In your professional career, you will have many responsibilities, perhaps including writing journal articles and grants, managing other researchers, and teaching and mentoring students..
Creating a plan for your postdoc can help you maximize your time and prepare for your future career. The following resources can help you develop in your selected areas.
Writing and Publishing
Writing in a clear, precise way is important for preparing journal articles and grant proposals. The Writers Workshop at Illinois works with students, postdocs, and faculty through individual writing consultations. It is important to learn the specific writing style of your discipline and the expectations of the particular type of writing. Other resources include:
- Day, Robert A.,Gastel, Barbara. How To Write and Publish a Scientific Paper. Westport, Conn. : Greenwood Press, 2006.
- Katz, Michael Jay. From Research to Manuscript: A Guide to Scientific Writing. Dordrecht : Springer, 2009.
- Zeiger, Mimi. Essentials of Writing Biomedical Research Papers. New York : McGraw-Hill, Health Professions Division, 2000.
- Budgell, Brian Stephen. Writing a Biomedical Research Paper: A Guide to Structure and Style. Tokyo : Springer, 2009.
If you plan to pursue a faculty career, teaching will likely be a significant component to your job. Teaching experience and written teaching philosophy statements may be used to evaluate job applicants. While many postdoctoral positions are focused on research and provide fewer opportunities to develop teaching skills, you can explore different options to continue your teaching development.

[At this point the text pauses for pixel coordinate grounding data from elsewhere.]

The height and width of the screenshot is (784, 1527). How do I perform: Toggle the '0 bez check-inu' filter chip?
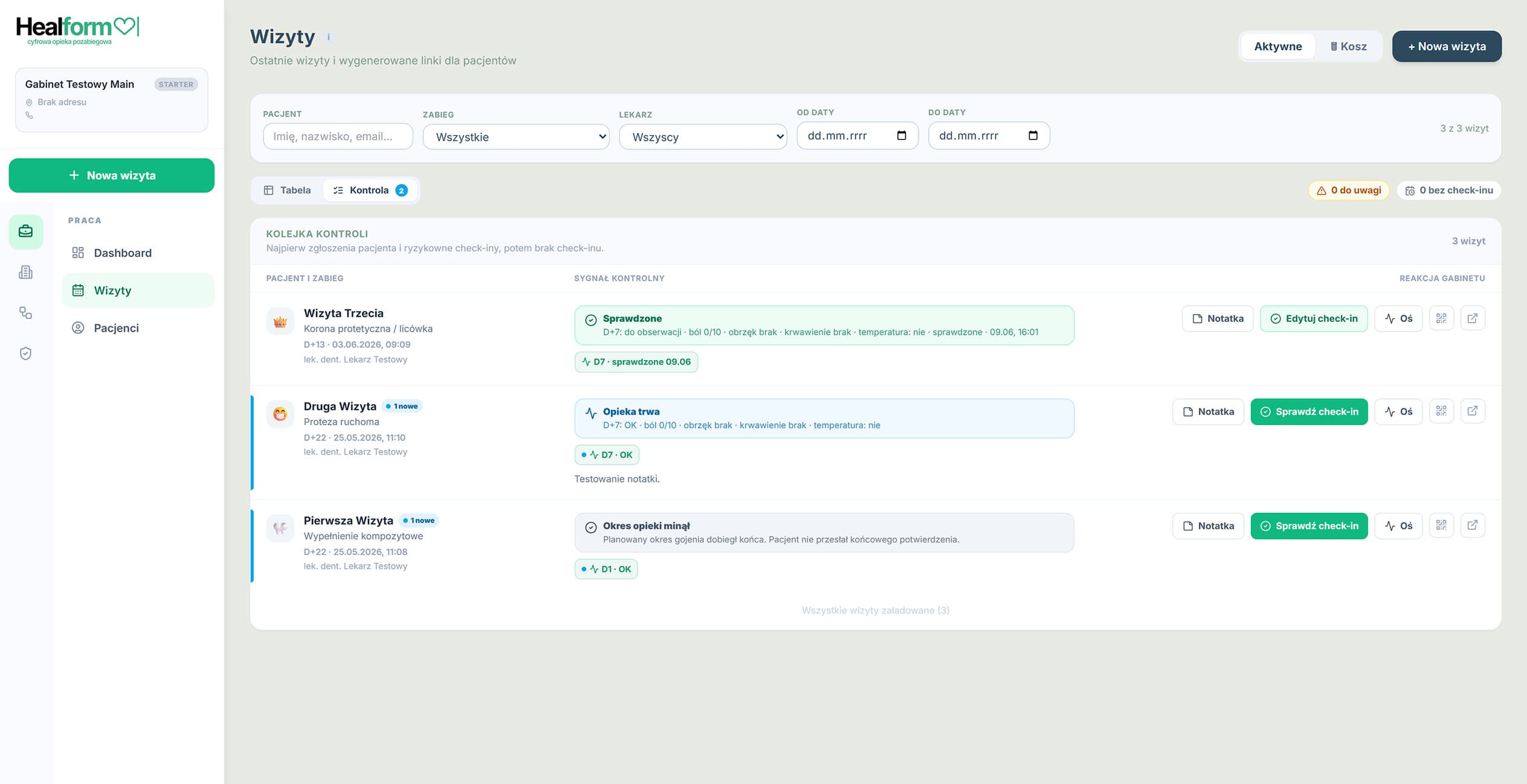1448,190

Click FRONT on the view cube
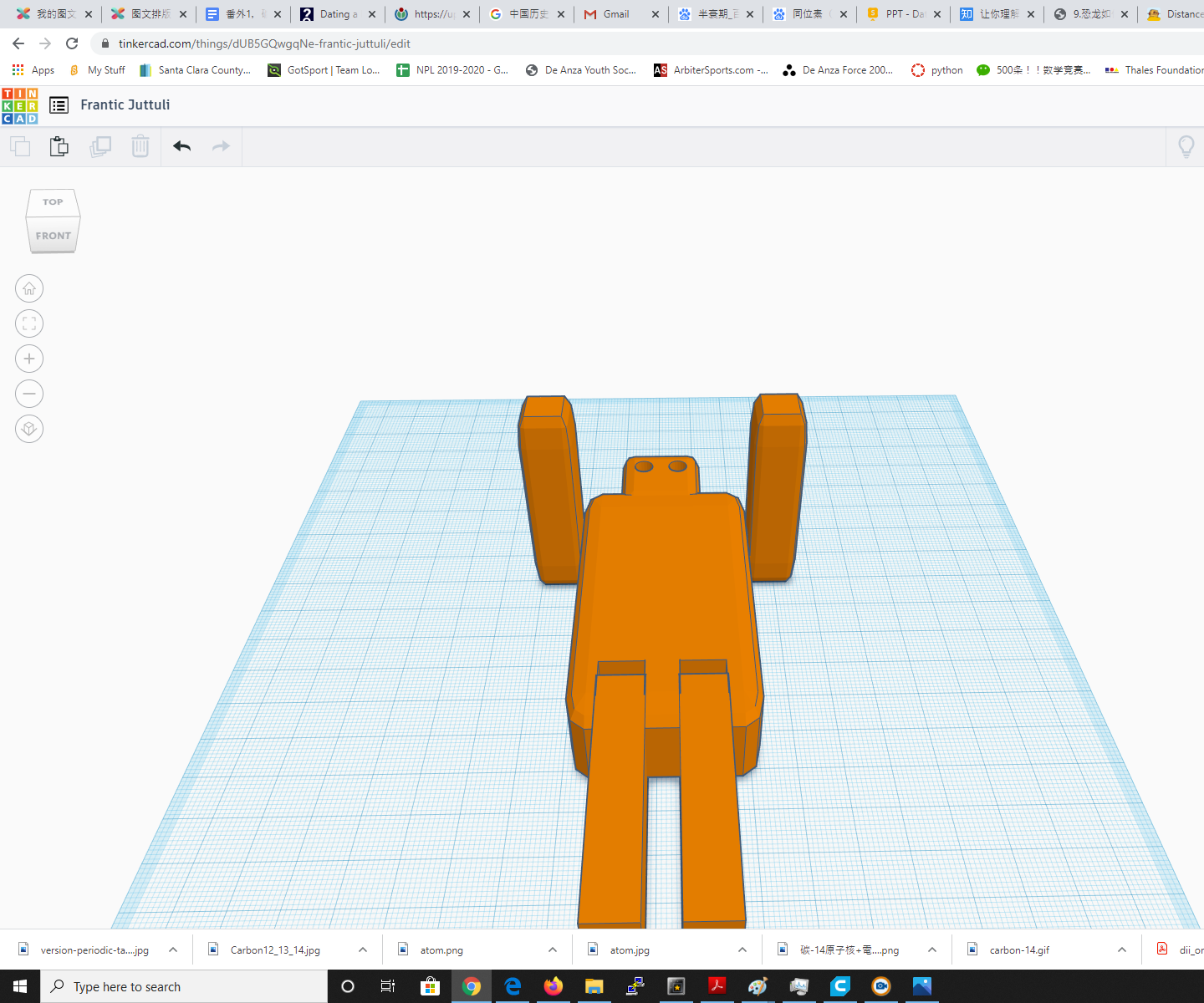click(x=53, y=235)
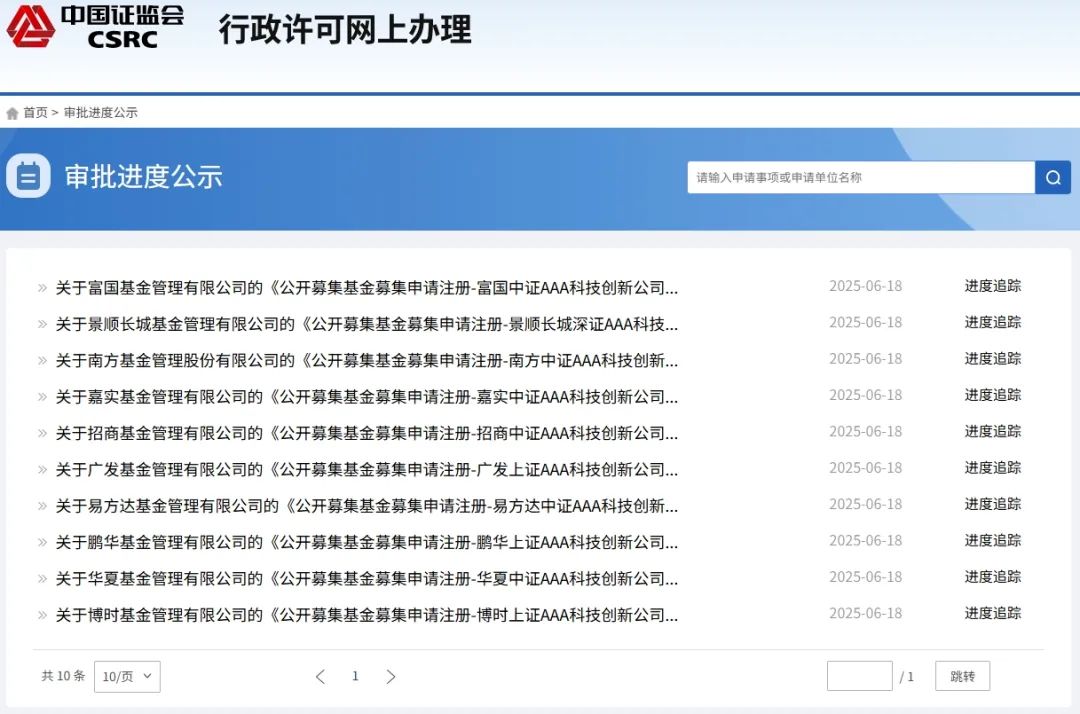The image size is (1080, 714).
Task: Click 进度追踪 for the 嘉实基金 row
Action: coord(992,395)
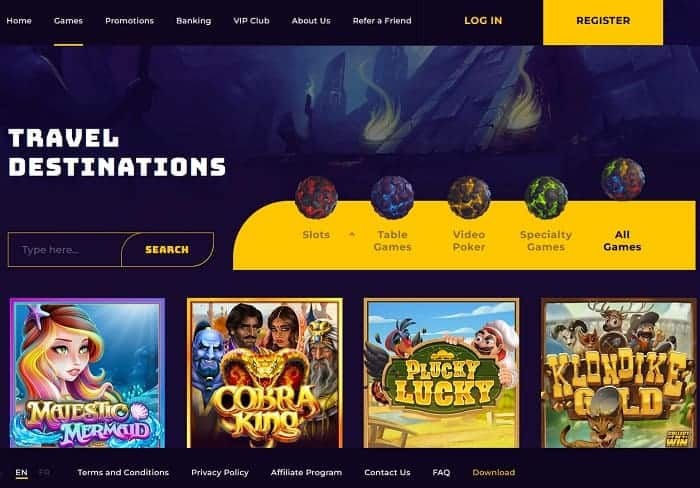Focus the 'Type here...' search field
The image size is (700, 488).
tap(65, 250)
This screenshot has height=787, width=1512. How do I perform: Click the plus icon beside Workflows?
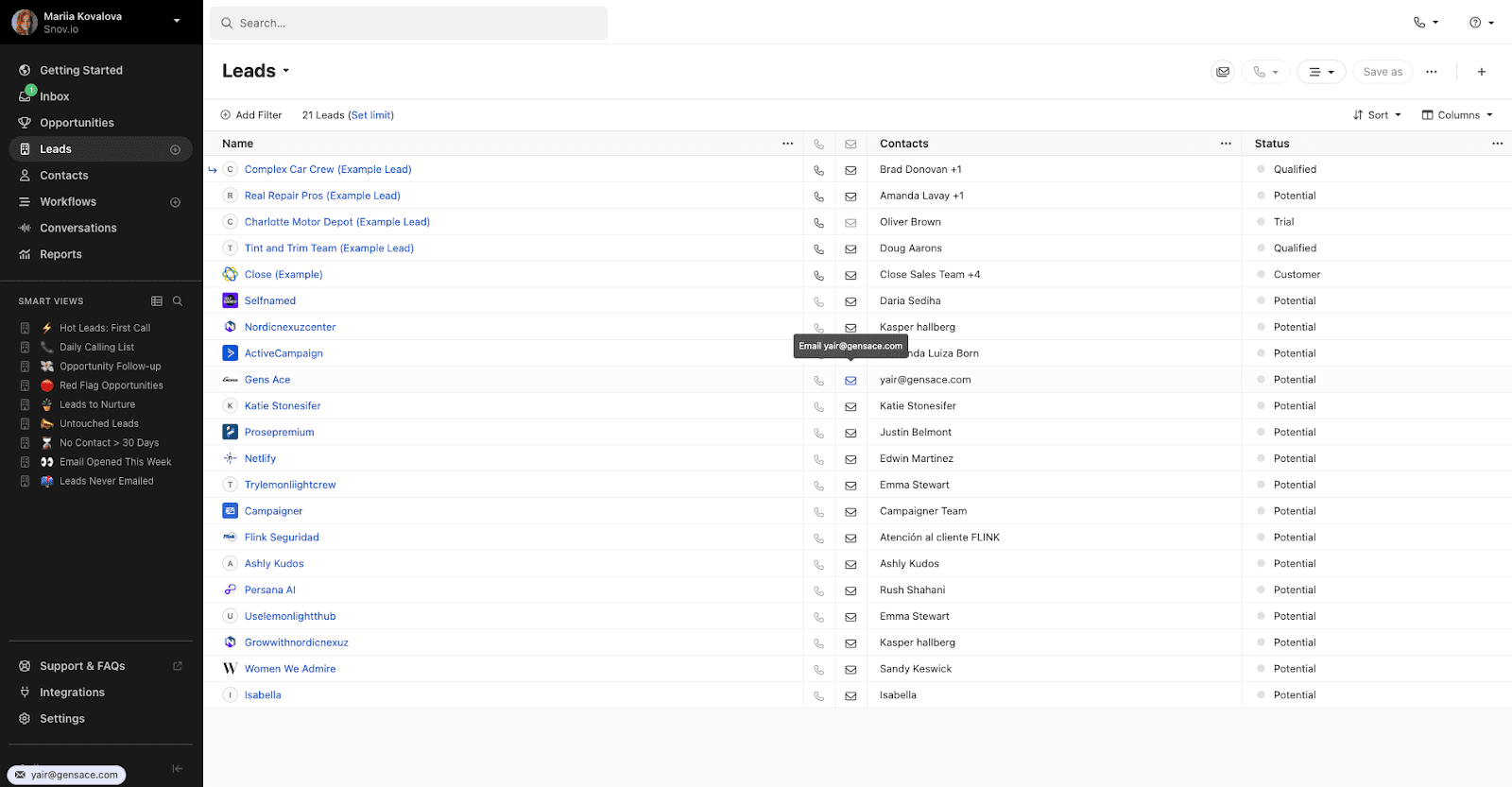pos(175,202)
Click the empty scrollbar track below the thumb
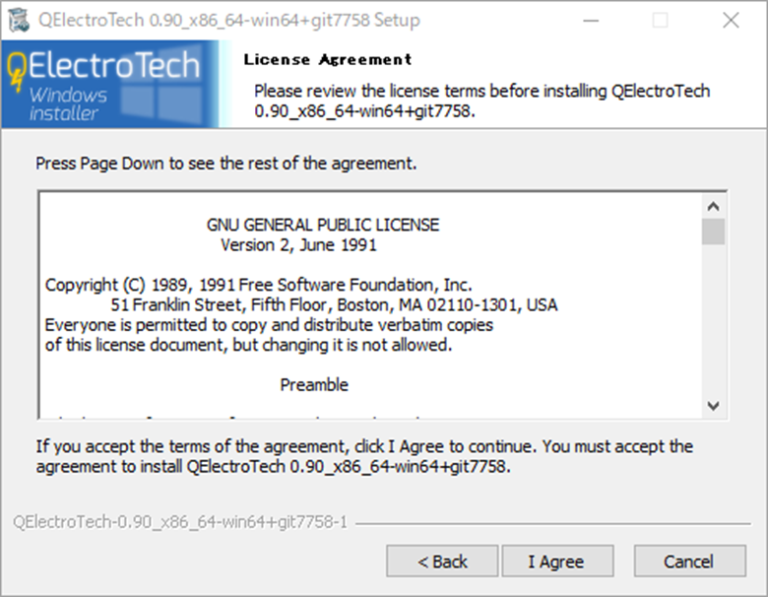The image size is (768, 597). pyautogui.click(x=713, y=320)
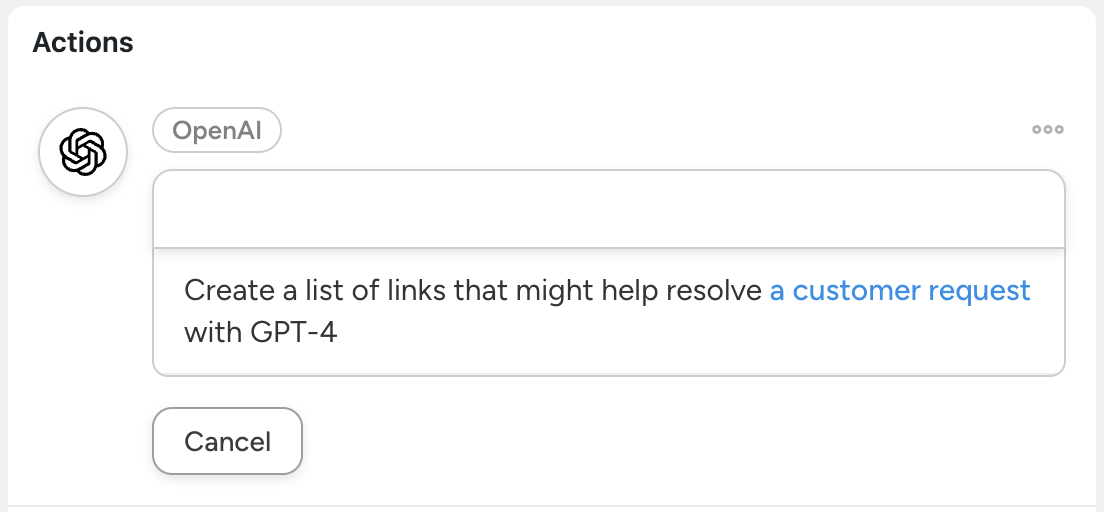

- The Center for Innovation in Teaching & Learning (CITL) offers teaching certificates, workshops and events that are open to postdocs. If you are interested in pursuing a certificate, the Certificate in Foundations of Teaching is a good choice for many postdocs.
- Learn about pedagogical approaches in your field through conversations with faculty and perhaps arrange to observe one of their class sessions.
- Explore and initiate opportunities to practice your teaching, including presenting guest lectures or workshops. Ask for feedback on your teaching to help you improve.
- Bain, Ken. What the Best College Teachers Do. Cambridge: Harvard University Press, 2004.
Mentoring students includes a range of skills, including setting appropriate expectations, addressing issues when they occur and communicating effectively. The following guides can help you learn approaches to mentoring students in settings from the laboratory to the classroom.
Participate as a mentor for the Undergraduate Research Apprenticeship Program (URAP)
The Science of Effective Mentoring in STEMM, a resource from the National Academies of Science, Engineering & Medicine
Advisor, Teacher, Role Model, Friend: On Being a Mentor to Students in Science and Engineering from the National Academy of Sciences, National Academy of Engineering, and Institute of Medicine
Entering Mentoring (pdf), a guide from the Howard Hughes Medical Institute
When attending conferences or meeting others in your field, providing a business card is a courteous, professional way to share your contact information. Learn more about ordering University of Illinois business cards.
For many postdocs, the next phase of your career will include starting and managing a laboratory. In addition to directing the research, this can include selecting and managing lab personnel, mentoring researchers in your lab, developing budgets and obtaining grant funding.
The following guides provide insights into some of these topics and ideas about how to develop skills in these areas:
- Making the Right Moves: A Practical Guide to Scientific Management for Postdocs and New Faculty (2nd Ed.) from the Howard Hughes Medical Institute
- Barker, Kathy. At The Helm: Leading Your Laboratory. Cold Spring Harbor, N.Y. : Cold Spring Harbor Laboratory Press, 2010.